Santangelo will again be the key for Gonzaga. He will have to handle St. John's relentless, perimeter defense and find the open shooters, as well as contain Erick Barkley.

The two guards were teammates last summer in the World University games in Spain. They developed a deep respect and friendship during that time.

"Erick is a tremendous basketball player and a tremendous athlete," Santangelo said. "He is quick, strong and his best attribute is his competitive drive. He is considered one of the best point guards in America and it will be fun to match up with the best."

While Gonzaga's players knew all about St. John's, Barkley was one of the only Red Storm players who had even watched Gonzaga play this season. That will all change before tipoff.

"Hopefully by the end of the day, my players will know more about Gonzaga than they do now," Jarvis said. "I've been watching them for a couple of years. They push the ball up the court very well and are more athletic than people give them credit for."

The first player the Red Storm should familiarize themselves will be Richie Frahm, who scored 31 points against Louisville. Big men Axel Dench and Casey Calvary could also provide problems for undersized St. John's.

"We played against big guys all year," Bootsy Thornton said. "We're going to do it how we did it all year."

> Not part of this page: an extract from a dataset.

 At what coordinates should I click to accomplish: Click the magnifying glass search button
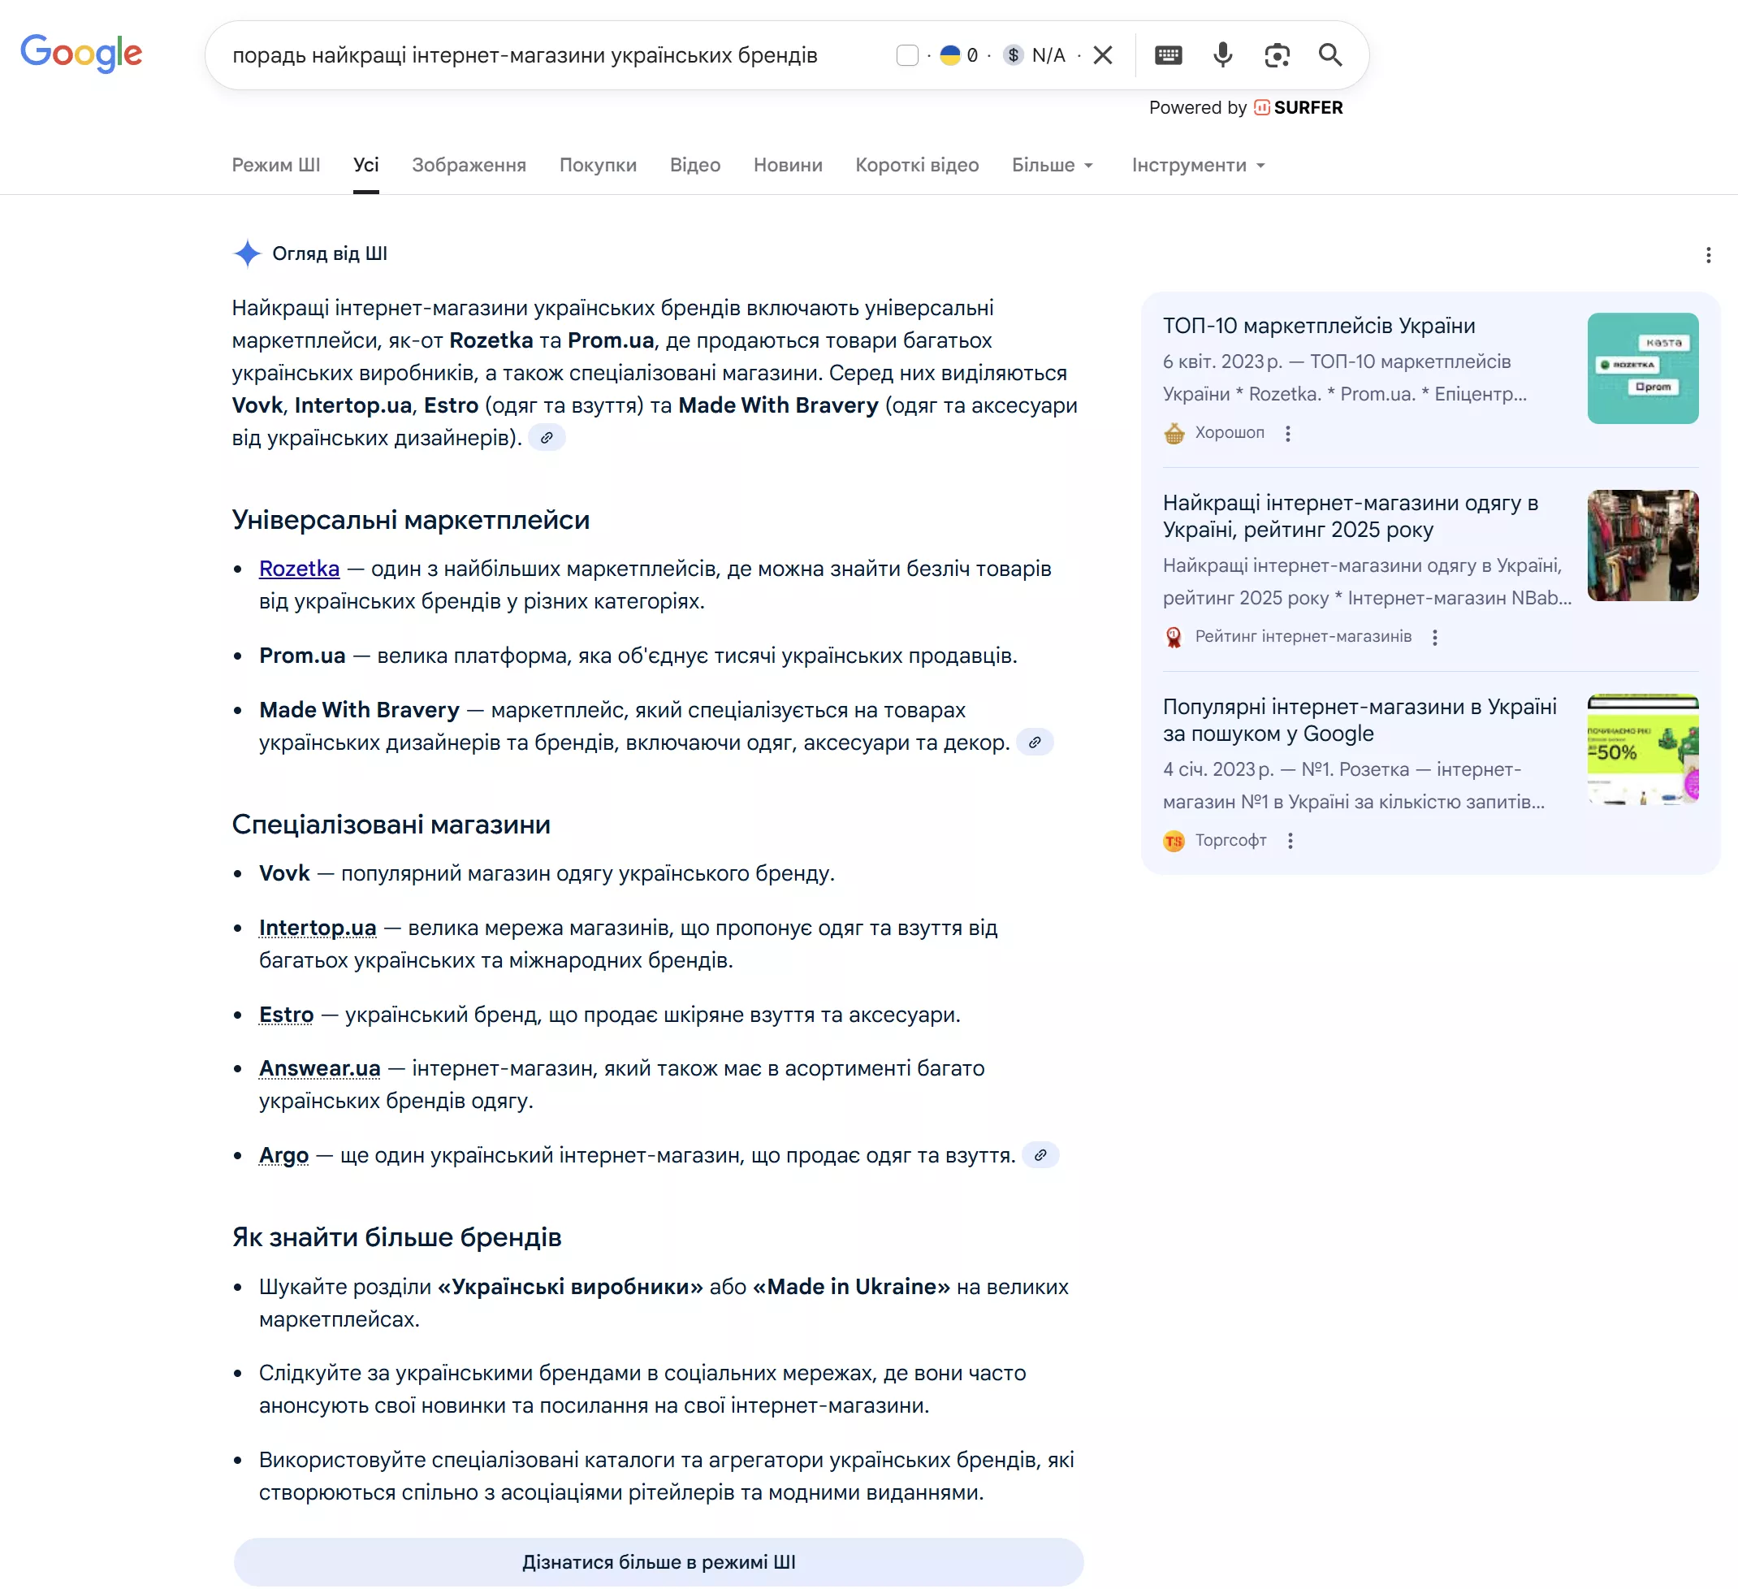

While St. John's and Gonzaga provide the flashy matchup, it will be a bare-knuckles, physical game between Eduardo Najera's Oklahoma Sooners and Brian Cardinal's Purdue Boilermakers.

"It's funny to hear people say they play sloppy," Oklahoma center Renzi Stone said. "They've been saying that about us all year. We're not pretty teams, but we get the job done."

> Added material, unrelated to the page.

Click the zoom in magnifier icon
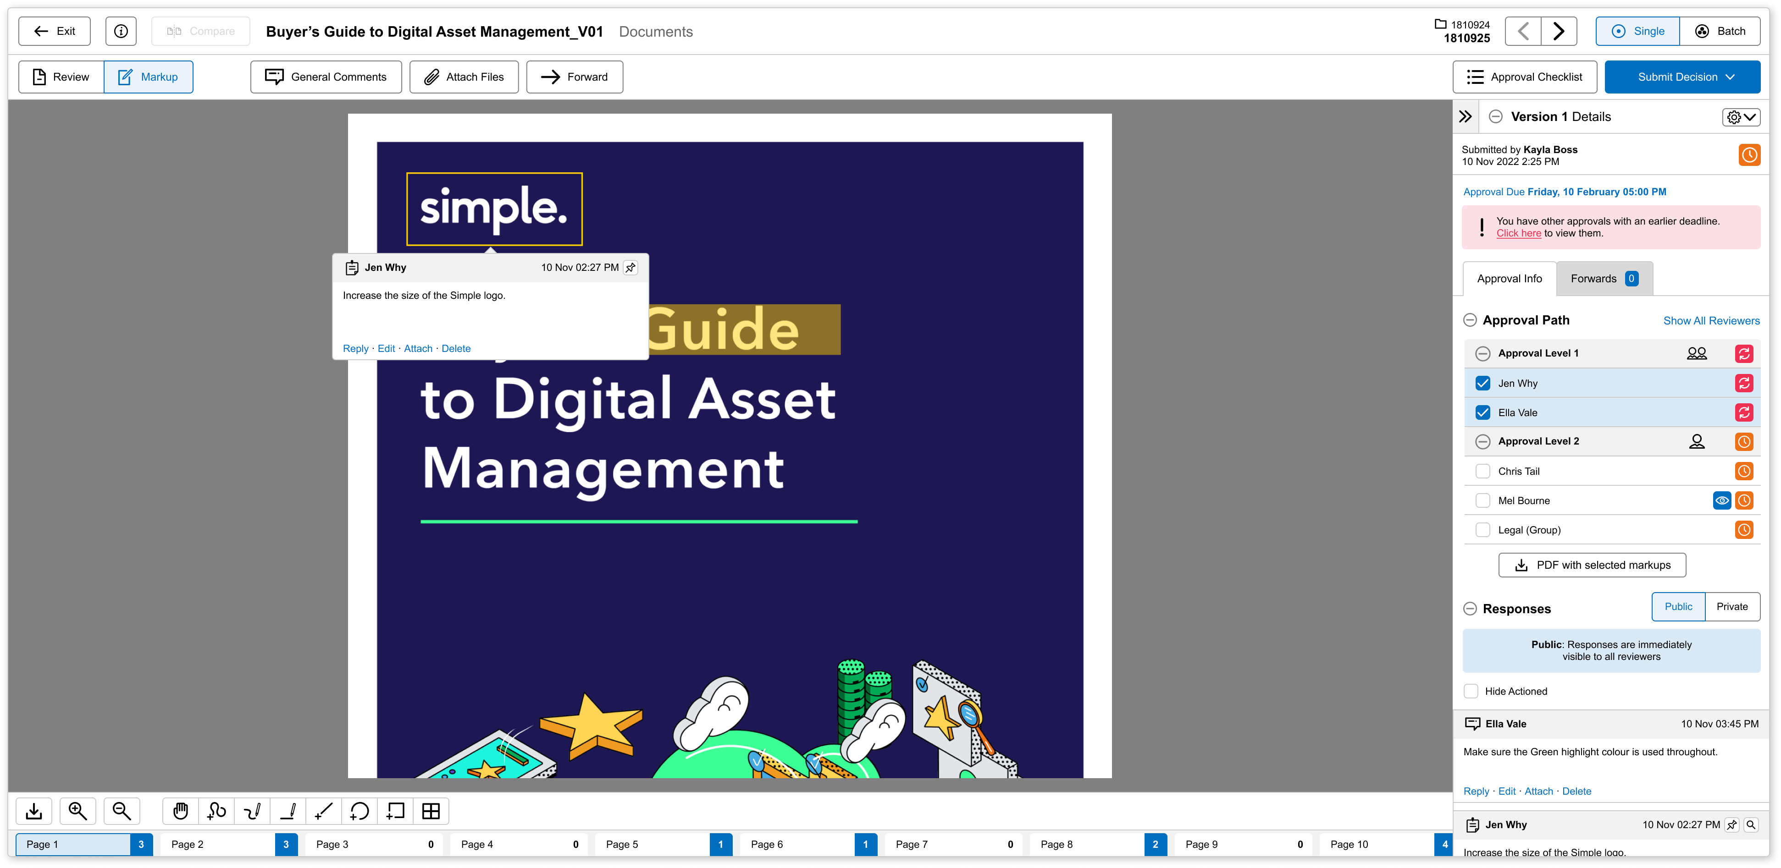 tap(77, 811)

Their play is typified by those two physical forwards. Cardinal, with his knee and elbow pads, spends nearly as much time diving across the floor as he does standing on it.

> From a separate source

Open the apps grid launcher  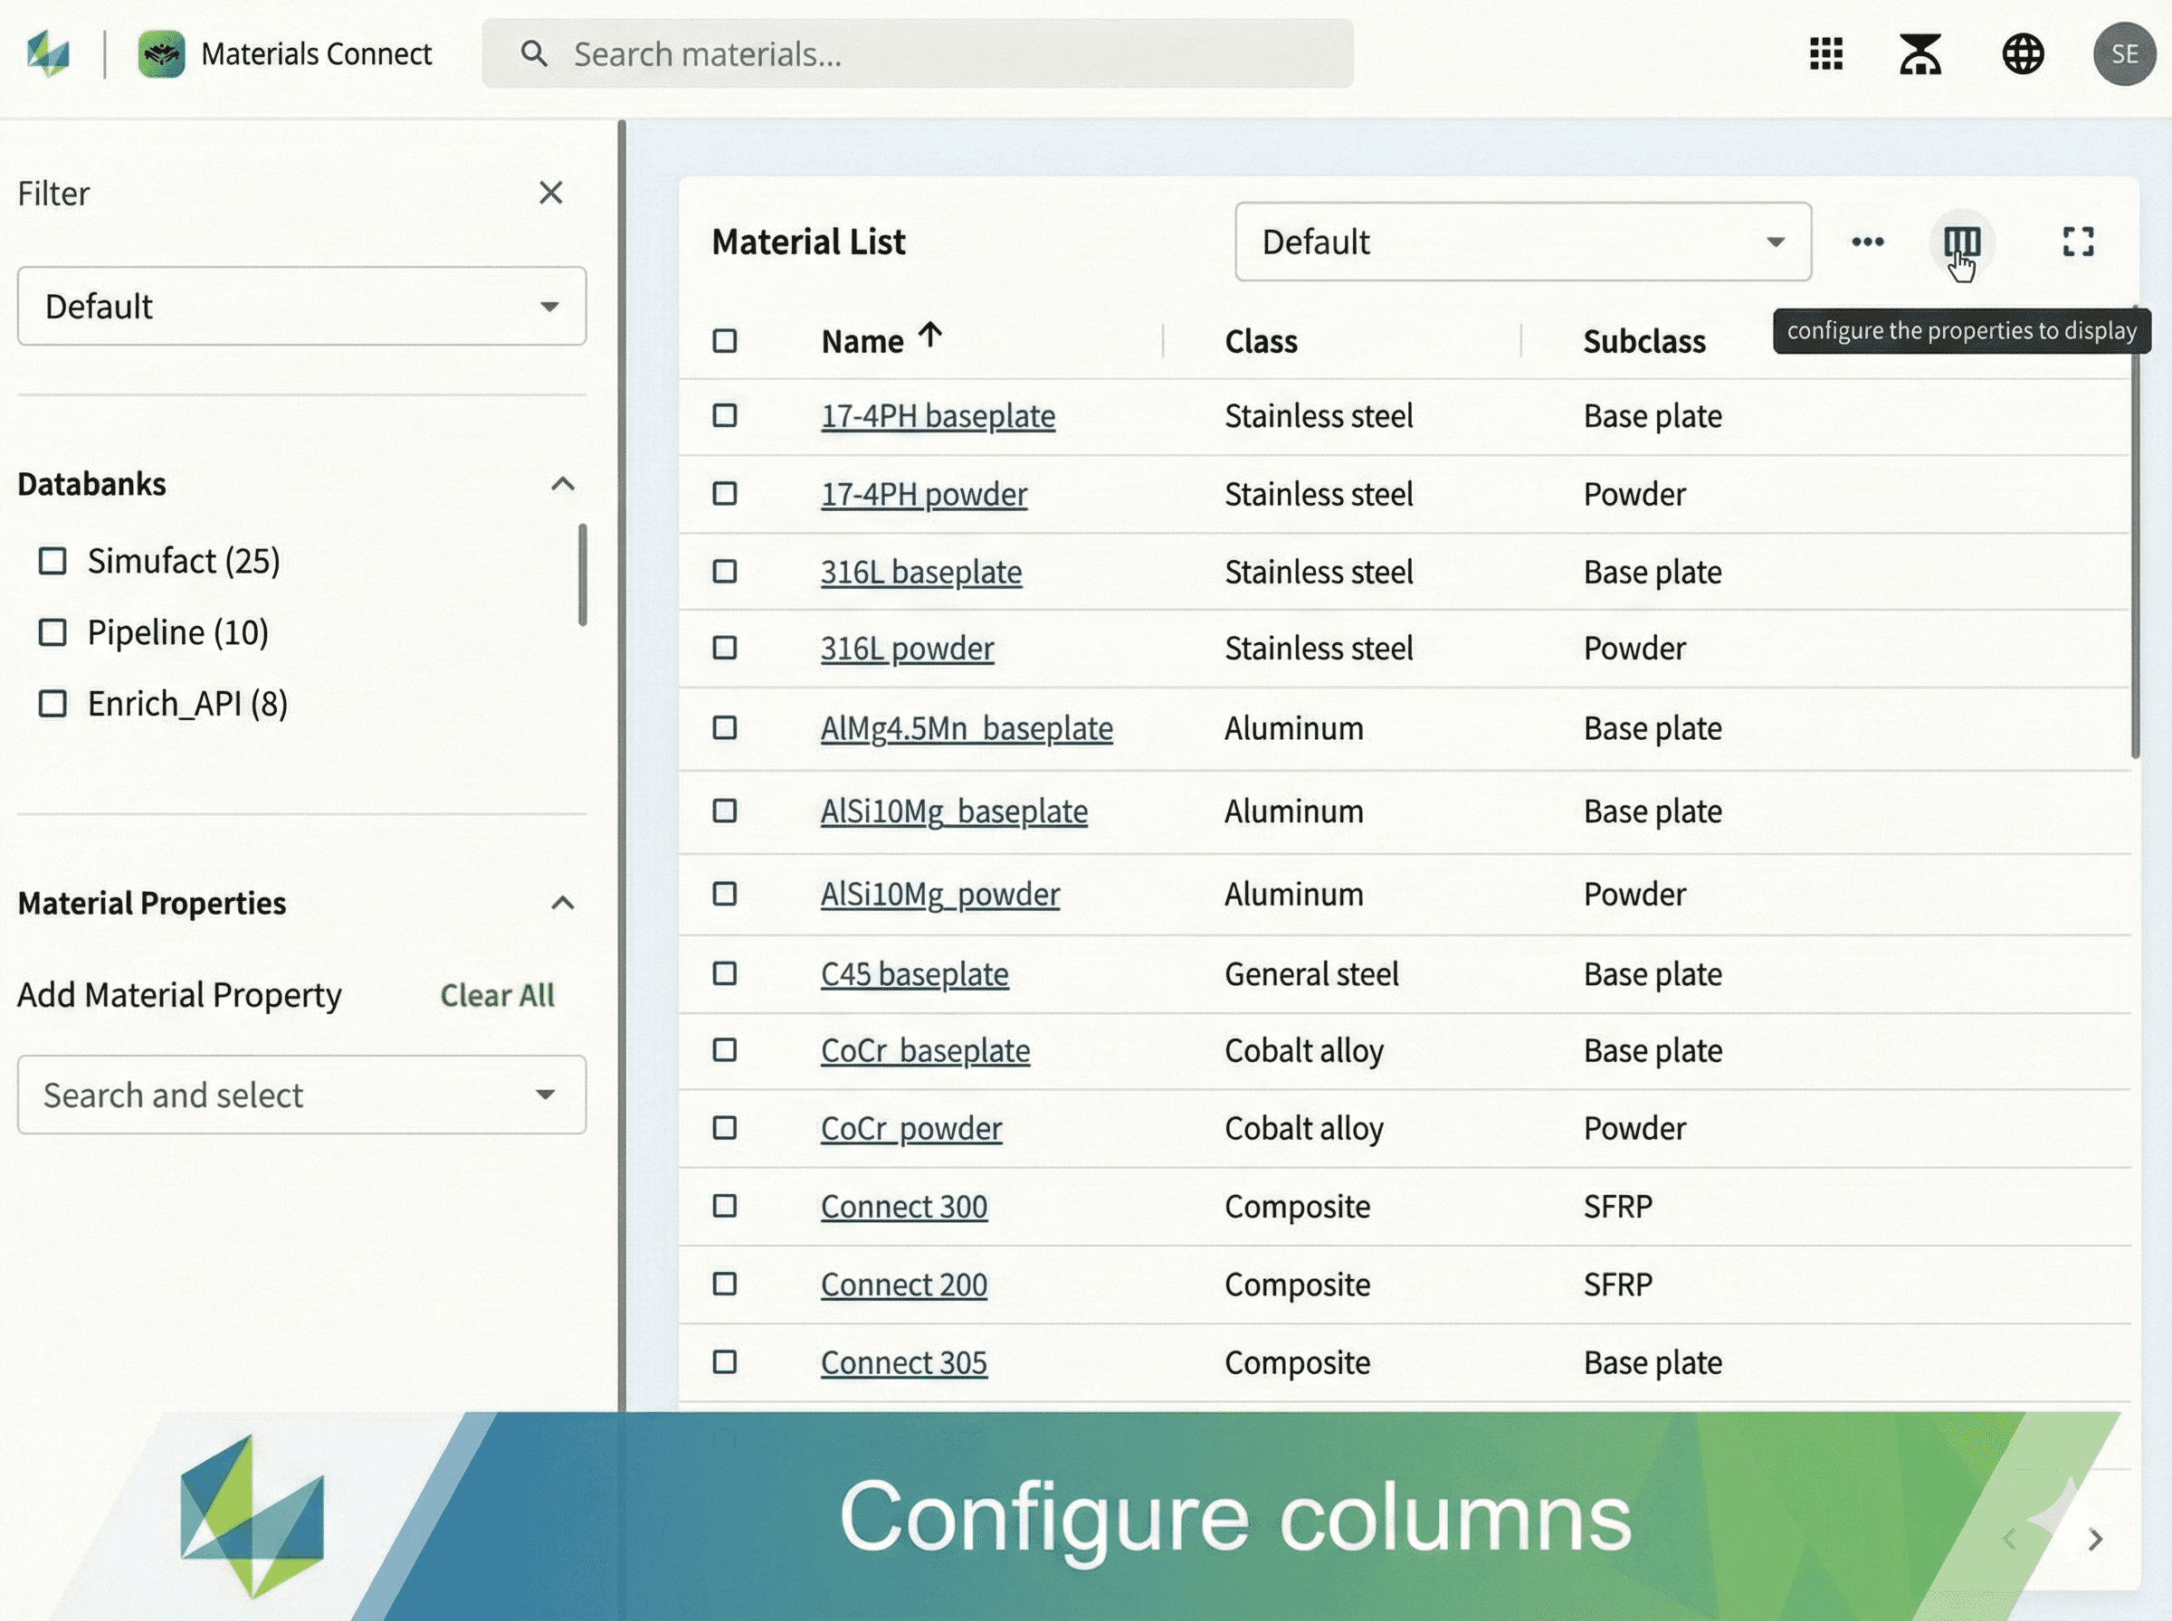(x=1826, y=54)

Najera is a physical inside force who likes to bang and doesn't back down to a challenge.

"They both dive for the ball, take charges, post up and hit 3s," Purdue coach Gene Keady said. "They don't leave anything out. They both attack and are aggressive."

While the focus will be on the bangers inside, the game could be decided by the guards. Oklahoma's backcourt scored 39 of 74 points against Winthrop, hitting 10 of 19 3-pointers and used their quickness to break down the defense.

Guard play had been one of the weaknesses recently for Purdue, both defensively and shooting. But Jaraan Cornell and Carson Cunningham broke out of their recent slumps and combined to hit 6 of 13 3-pointers against Dayton.

Cornell hit three in the final nine minutes, including the game-tying one with just more than two minutes left.

"In order to win, we need Jaraan to play well," Cardinal said. "When he made those shots, you could see his confidence pick up. Hopefully, he'll be sky-high."